Hall & Lamour Back In The South Seas, AGAIN!!!
30 November 2010 | by See all my reviews

PARAMOUNT followed up box-office success TYPHOON (1940) with a remake of ALOMA OF THE SOUTH SEAS (1926). Jon Hall (TANOA) replacing Robert Preston as the male lead with Dorothy Lamour (ALOMA) as his romantic South-Seas interest (again). Lynne Overman (CORKY) is along for the ride as the older male-mentor and for comedy relief.

THE NUTS; TANOA is prepared for Kingship of his tropical paradise by being sent too the U.S.A. to learn Western knowledge with CORKY as chaperon. ALOMA in his absence is being groomed as future consort and Queen. Childhood friend/rival REVO (Phillip Reed) now is more interested in ALOMA then KARI (Katherine DeMille) who loves him. This creates a complicated love QUADRANGLE! It is resolved, unfortunately for two (2) of them not very happily. Then again Murder and Volcanic eruptions are not really the way to solve such problems.

- DATA SHOWN:

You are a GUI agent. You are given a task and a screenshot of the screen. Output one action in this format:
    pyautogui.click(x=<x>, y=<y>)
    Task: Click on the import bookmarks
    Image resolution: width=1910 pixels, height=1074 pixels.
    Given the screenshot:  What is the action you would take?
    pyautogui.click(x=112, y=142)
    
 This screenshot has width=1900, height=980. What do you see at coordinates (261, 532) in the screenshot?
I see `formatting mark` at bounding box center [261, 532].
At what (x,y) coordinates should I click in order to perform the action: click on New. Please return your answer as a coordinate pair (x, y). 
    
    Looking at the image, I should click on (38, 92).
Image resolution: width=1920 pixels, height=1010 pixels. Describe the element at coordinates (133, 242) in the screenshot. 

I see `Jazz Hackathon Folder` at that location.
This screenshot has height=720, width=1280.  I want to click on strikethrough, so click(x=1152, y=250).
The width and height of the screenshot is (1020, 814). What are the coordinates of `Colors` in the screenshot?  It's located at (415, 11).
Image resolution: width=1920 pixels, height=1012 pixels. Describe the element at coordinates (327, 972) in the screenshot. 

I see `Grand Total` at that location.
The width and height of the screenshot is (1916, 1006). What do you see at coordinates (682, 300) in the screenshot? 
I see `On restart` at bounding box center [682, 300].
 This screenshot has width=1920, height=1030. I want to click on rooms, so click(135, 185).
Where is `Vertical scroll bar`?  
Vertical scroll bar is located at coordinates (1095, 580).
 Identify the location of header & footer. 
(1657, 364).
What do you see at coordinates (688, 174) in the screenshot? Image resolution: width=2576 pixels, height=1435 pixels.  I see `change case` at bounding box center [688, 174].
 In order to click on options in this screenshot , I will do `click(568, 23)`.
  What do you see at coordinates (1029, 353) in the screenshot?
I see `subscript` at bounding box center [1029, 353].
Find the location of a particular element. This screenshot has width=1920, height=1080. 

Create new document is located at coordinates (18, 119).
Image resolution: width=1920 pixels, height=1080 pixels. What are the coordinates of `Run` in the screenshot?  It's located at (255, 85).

- PROBLEMS TO WORK ON:
a – Repeat the part of the film review from "PARAMOUNT followed up" to "for comedy relief.".
b – Decide whether each statement agrees with the film review, answering yes or no and quoting the deciding words: (i) Jon Hall replaces Robert Preston as the male lead. (ii) Lynne Overman plays REVO. (iii) The film being remade dates from 1926.
c – Carry the review of Aloma of the South Seas further, starting after its final sentence.
The records are separate material and have no connection to the film review.

- RESPONSES BY TASK:
a –
PARAMOUNT followed up box-office success TYPHOON (1940) with a remake of ALOMA OF THE SOUTH SEAS (1926). Jon Hall (TANOA) replacing Robert Preston as the male lead with Dorothy Lamour (ALOMA) as his romantic South-Seas interest (again). Lynne Overman (CORKY) is along for the ride as the older male-mentor and for comedy relief.

b –
(i) Yes: "Jon Hall (TANOA) replacing Robert Preston as the male lead"
(ii) No: "Lynne Overman (CORKY)"
(iii) Yes: "ALOMA OF THE SOUTH SEAS (1926)"

c –
Like THE HURRICANE (1937) and TYPHOON (1940) this film ends with the BIG DISASTER. It is not in there league. Though with Gordon Jennings at the helm of the SFX for PARAMOUNT you get your money's worth, though it only lasts about six (6) minutes. Being in TechniColor it is most impressive. SFX shots were very difficult composites with the Three (3) Strip TechniColor film stock. This is WAY before digital com-positing created seamless effects. Only a master like Jennings can make it credible, he knew the limitations of the time so they had to be over the top and startling, exceeding expectations. The eruption later found itself into other films including WHEN WORLDS COLLIDE (1951) and ATLANTIS THE LOST CONTINENT (1961).

Unfortunately it is not possible to judge the film against its silent (1926) predecessor. PARAMOUNT being particularly lax in the preservation of its film library and history. Unfortunately UNIVERSAL the current owner of its library is just as indifferent. No doubt hoping all will rot away so they can just use them for a tax write-off for decades of projected loss income. A typical short-term solution by 'Big Business'.